As I attempted to zero-in on a game plan, I really felt that just finishing the house alone could easily require 12 hours per day... in fact every one of these objectives could require a full time effort. I had 4 or 5 projects that would demand my full-time attention, not just one. All I could do was resolve to work on all of them, and give every day my very best... and that is exactly what I did.

Many intriguing truths revealed themselves to me throughout this process. One stand-out is that I had no one to blame for the mess but myself... so I was empowered to take complete and total personal responsibility. (What a blessing!)

I knew that any time spent complaining about or blaming "The economy", "lack of funds" , "being exhausted", or "investors pulling the rug out from underneath me" would in the end, not create the result I had decided I would generate. I simply could not afford to spare one eating or sleeping, much less to blaming... and this sort of singularity of purpose became my sanity in the last 3 months!

Literally, EVERYTHING in my world became one of two things: Either 1) A building block by which I could accomplish my nearly-impossible task, or 2) A hindrance to the very same task.

I found a freedom in calling people and explaining what I was going to accomplish and then in asking them if they could help in the work. I was simply sorting between those who doubted or did not support or believe in my cause, and replacing them as quickly as possible with those who could, or would.

Of course there were times late at night, when I was the only person who could be fully enlisted in the goal, so I would work late into the night, alone just working to complete the goal. Other times, my willingness to do the work myself inspired other to work beyond their usual limits of 5 or 6 o'clock at night to stay later and help me finish.

I have even had several occasions recently when I was in need where I even went back to the naysayers for help, and I was able to extract some help from them as they could see my goal getting closer to reality.

I owe a very special debt of gratitude to my wife, my Parents, Troy, Terry, Gabriel, AJ & Justin, Ron, Jay, Rick, Burt, and Curt for getting on board with my goals over the past couple of months and helping me see these things through!

I am so grateful that in the process of getting more done in a short period of time than I ever thought possible, I feel like even more was accomplished than what was intended. In the process of all of this, not only were my goals accomplished, but I feel I lived what it means to have a Challenge become a Blessing, and Weaknesses become some of my Strengths.

I am so grateful for the direction of God in the process.
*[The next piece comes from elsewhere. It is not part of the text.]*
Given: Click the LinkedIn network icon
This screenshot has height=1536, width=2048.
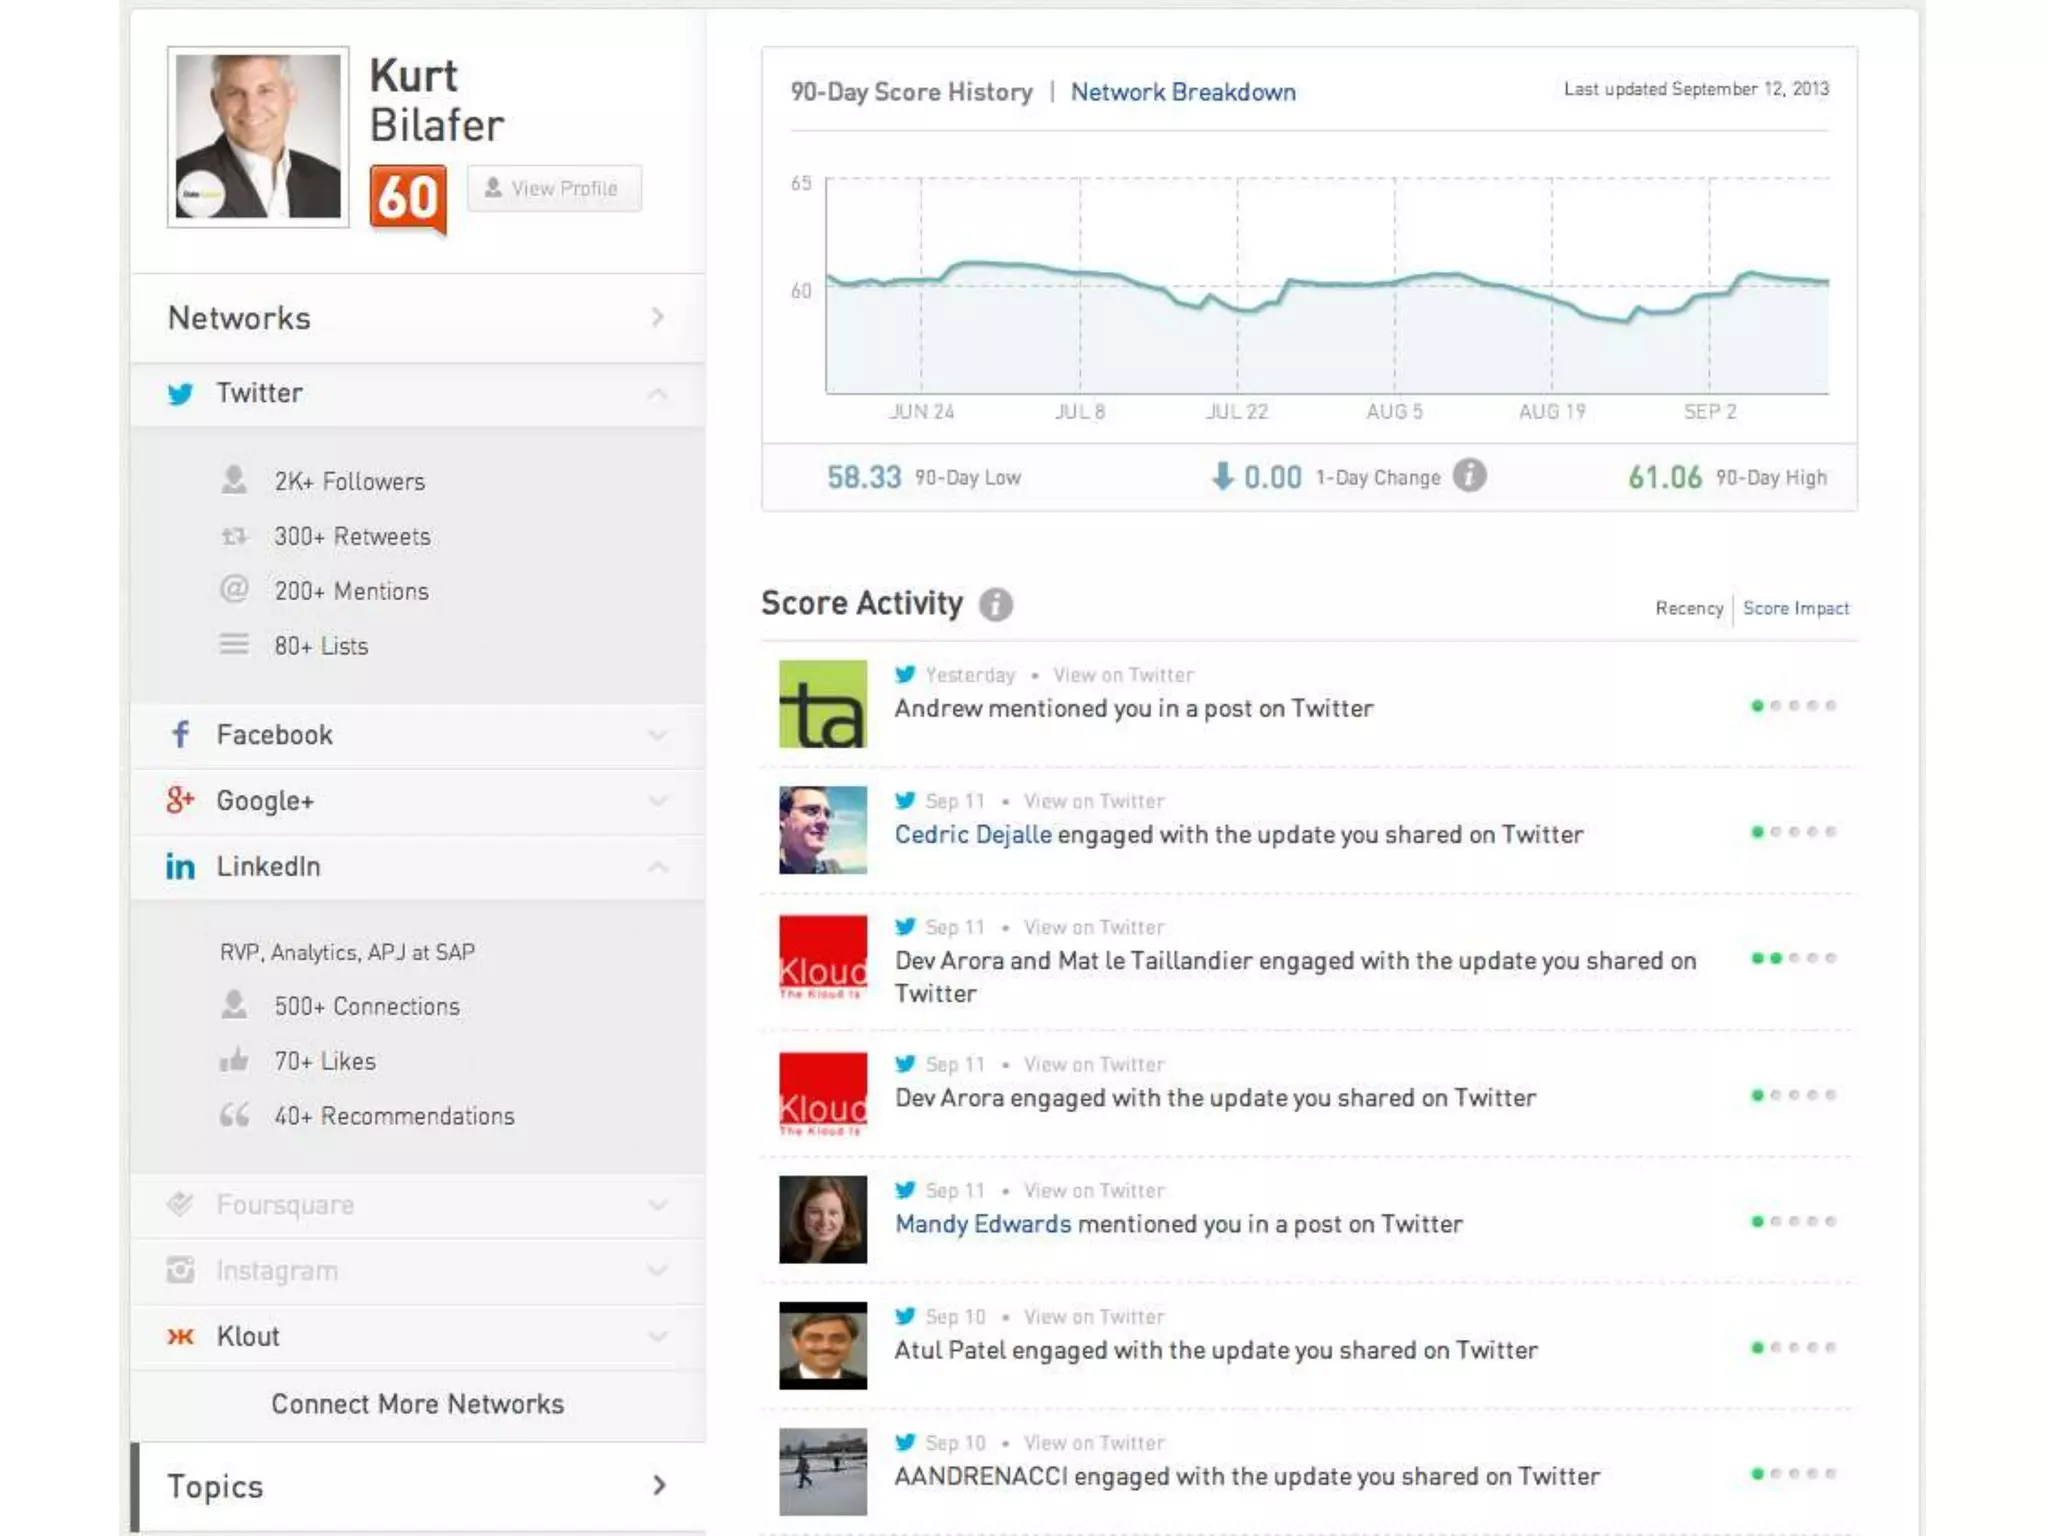Looking at the screenshot, I should (x=180, y=867).
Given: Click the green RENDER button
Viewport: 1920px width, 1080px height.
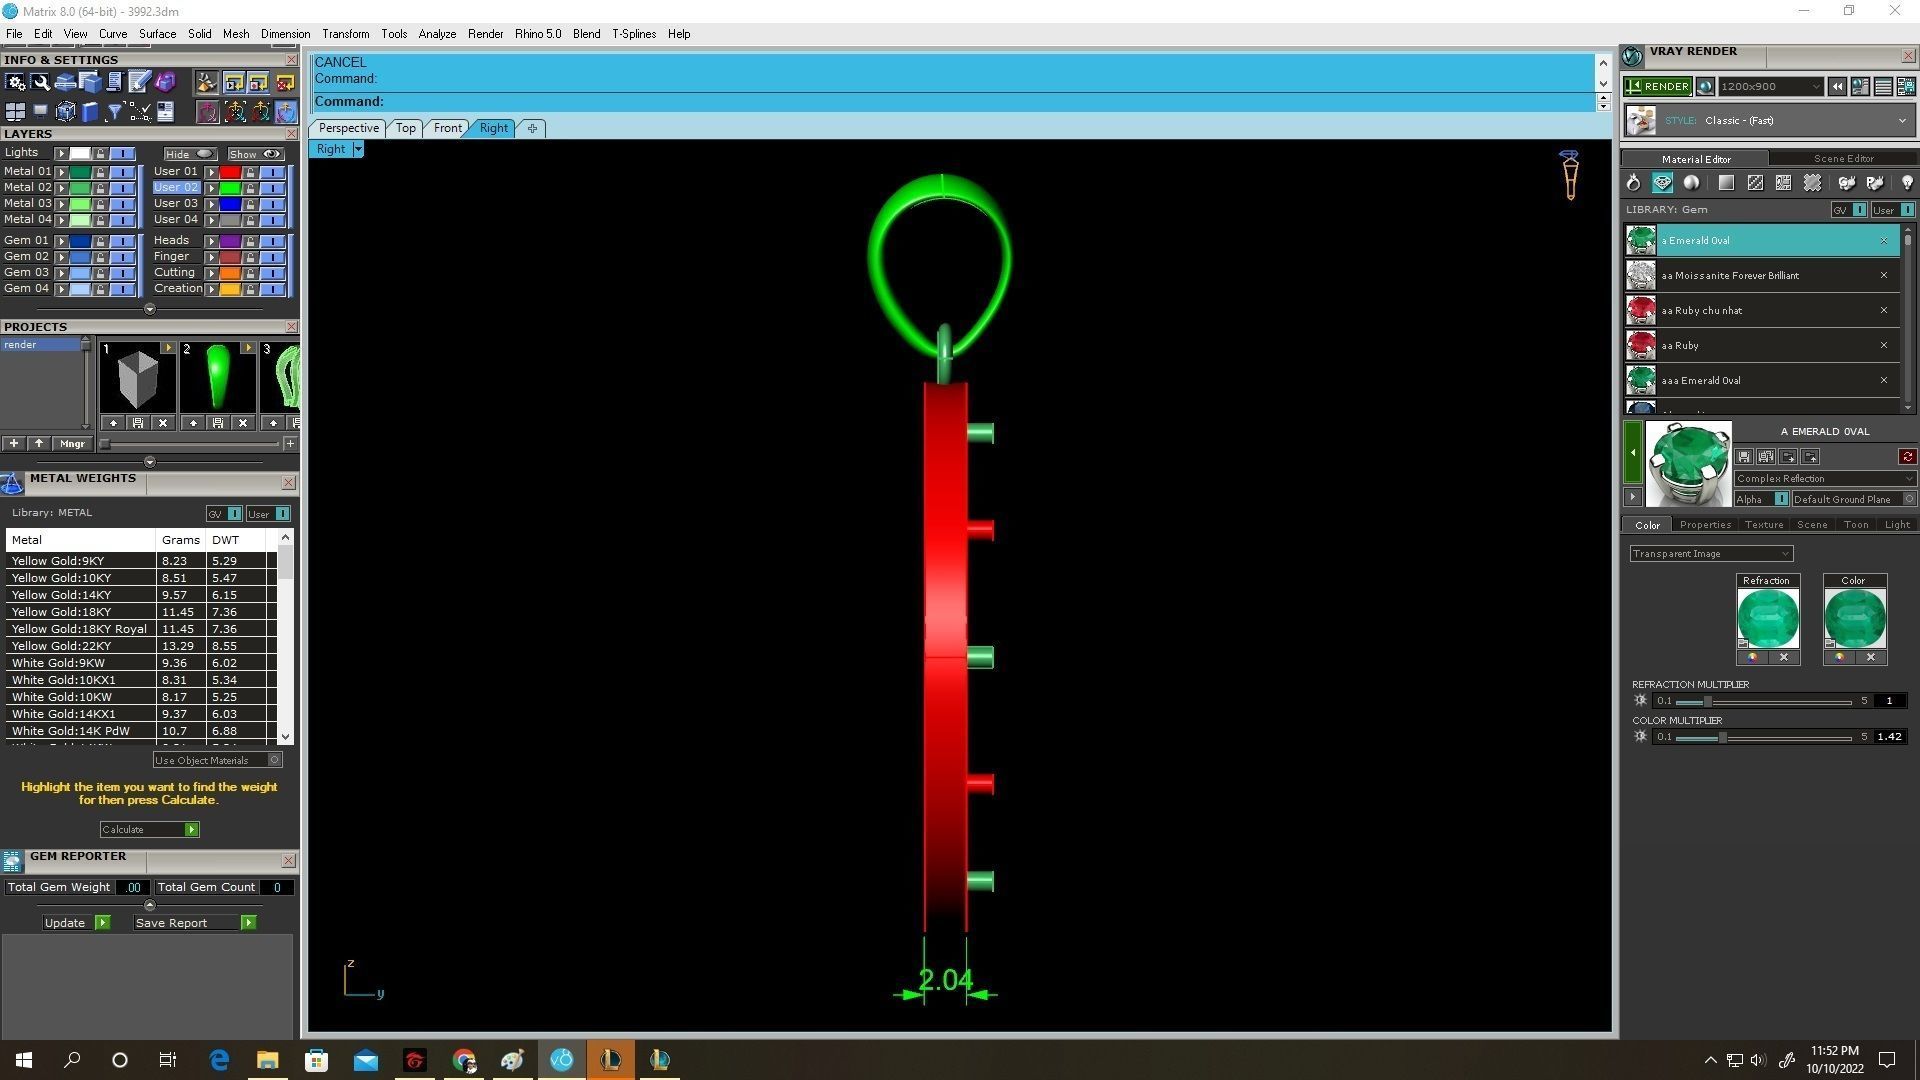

There have been dozens of specific circumstances where I have felt I was literally led or directed to find the very last box of whatever I needed to finish the house, or say just the right thing to a bank officer to have them hang tough with my group so I could rally my equity team.

Through these small but simple serendipities or coincidences, I find nothing "miraculous" in the accomplishment itself. I truly believe that ANY person could have done the same work - or better in less time. The miraculous part of this experience has been its effect on me.

The reality has been that in my life, all of the Challenges that seemed so insurmountable were not... but I feel stronger and better for having gone through them. The challenges have presented me with the opportunity to confront the weaknesses uniquely mine, and get stronger as a result, and having done both and overcome what was just months ago so daunting, is extremely gratifying... and for me - a little life miracle.

So now I embark upon the New Year with feelings of renewed energy and spirit. I carry feelings of loyalty, gratitude and indebtedness to those who have stood by me through so much adversity and who have worked with me at my tasks as I have worked at theirs. I embark the New Year with continued resolve to improve who I am, and to chase my dreams.

I am appreciative of the opportunity to be a Husband, Father, Brother, Son, Friend, and Person living in this world full of so many Challenges and Blessings!